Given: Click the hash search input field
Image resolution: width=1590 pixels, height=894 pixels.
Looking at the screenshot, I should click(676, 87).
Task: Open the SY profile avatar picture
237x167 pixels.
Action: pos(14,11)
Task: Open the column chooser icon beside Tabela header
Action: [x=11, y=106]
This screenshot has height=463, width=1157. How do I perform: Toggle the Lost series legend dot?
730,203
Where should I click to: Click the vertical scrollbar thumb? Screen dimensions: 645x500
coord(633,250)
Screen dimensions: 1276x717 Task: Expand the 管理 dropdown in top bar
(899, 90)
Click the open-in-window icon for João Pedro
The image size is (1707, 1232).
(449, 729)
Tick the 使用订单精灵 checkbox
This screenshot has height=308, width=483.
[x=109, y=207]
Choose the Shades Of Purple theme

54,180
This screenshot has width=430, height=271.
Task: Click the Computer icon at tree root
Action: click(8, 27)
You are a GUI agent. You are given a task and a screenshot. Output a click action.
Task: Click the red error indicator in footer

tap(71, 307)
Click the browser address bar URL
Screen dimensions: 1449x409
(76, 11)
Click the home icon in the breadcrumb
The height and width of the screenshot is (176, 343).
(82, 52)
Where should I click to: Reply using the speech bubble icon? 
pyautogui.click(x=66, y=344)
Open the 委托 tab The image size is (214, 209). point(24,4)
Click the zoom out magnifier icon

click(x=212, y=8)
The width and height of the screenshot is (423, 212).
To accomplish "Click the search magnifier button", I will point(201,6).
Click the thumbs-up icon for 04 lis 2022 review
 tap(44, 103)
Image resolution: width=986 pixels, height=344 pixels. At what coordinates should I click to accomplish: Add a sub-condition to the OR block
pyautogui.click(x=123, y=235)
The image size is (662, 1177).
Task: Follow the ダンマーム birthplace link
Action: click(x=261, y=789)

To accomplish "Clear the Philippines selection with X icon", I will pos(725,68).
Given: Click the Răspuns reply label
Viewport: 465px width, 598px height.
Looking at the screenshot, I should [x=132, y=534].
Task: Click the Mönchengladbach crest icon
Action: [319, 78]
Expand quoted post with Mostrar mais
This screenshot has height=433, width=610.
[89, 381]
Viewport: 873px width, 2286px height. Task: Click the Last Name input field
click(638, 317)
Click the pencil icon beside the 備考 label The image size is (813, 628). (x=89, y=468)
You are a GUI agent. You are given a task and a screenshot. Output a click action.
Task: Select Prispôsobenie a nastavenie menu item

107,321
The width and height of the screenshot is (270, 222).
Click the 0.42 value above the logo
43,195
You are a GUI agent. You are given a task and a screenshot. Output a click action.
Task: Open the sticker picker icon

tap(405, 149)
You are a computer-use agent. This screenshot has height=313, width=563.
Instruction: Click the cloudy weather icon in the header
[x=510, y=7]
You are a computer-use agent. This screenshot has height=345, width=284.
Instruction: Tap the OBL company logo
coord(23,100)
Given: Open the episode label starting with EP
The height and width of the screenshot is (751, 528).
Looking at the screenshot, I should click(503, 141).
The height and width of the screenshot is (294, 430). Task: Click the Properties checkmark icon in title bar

WHAT YOU SHOULD DO: Write out, word for word, the line containing "Where should I click to: Reply" and all the lines after it in the entries above, and nothing more.

EXERCISE ANSWER:
Where should I click to: Reply using the speech bubble icon? 
pyautogui.click(x=66, y=344)
Open the 委托 tab The image size is (214, 209). point(24,4)
Click the zoom out magnifier icon

click(x=212, y=8)
The width and height of the screenshot is (423, 212).
To accomplish "Click the search magnifier button", I will point(201,6).
Click the thumbs-up icon for 04 lis 2022 review
 tap(44, 103)
Image resolution: width=986 pixels, height=344 pixels. At what coordinates should I click to accomplish: Add a sub-condition to the OR block
pyautogui.click(x=123, y=235)
The image size is (662, 1177).
Task: Follow the ダンマーム birthplace link
Action: click(x=261, y=789)

To accomplish "Clear the Philippines selection with X icon", I will pos(725,68).
Given: Click the Răspuns reply label
Viewport: 465px width, 598px height.
Looking at the screenshot, I should [x=132, y=534].
Task: Click the Mönchengladbach crest icon
Action: [319, 78]
Expand quoted post with Mostrar mais
This screenshot has height=433, width=610.
[89, 381]
Viewport: 873px width, 2286px height. Task: Click the Last Name input field
click(638, 317)
Click the pencil icon beside the 備考 label The image size is (813, 628). (x=89, y=468)
You are a GUI agent. You are given a task and a screenshot. Output a click action.
Task: Select Prispôsobenie a nastavenie menu item

107,321
The width and height of the screenshot is (270, 222).
Click the 0.42 value above the logo
43,195
You are a GUI agent. You are given a task and a screenshot. Output a click action.
Task: Open the sticker picker icon

tap(405, 149)
You are a computer-use agent. This screenshot has height=313, width=563.
Instruction: Click the cloudy weather icon in the header
[x=510, y=7]
You are a computer-use agent. This screenshot has height=345, width=284.
Instruction: Tap the OBL company logo
coord(23,100)
Given: Open the episode label starting with EP
The height and width of the screenshot is (751, 528).
Looking at the screenshot, I should click(503, 141).
The height and width of the screenshot is (294, 430). Task: Click the Properties checkmark icon in title bar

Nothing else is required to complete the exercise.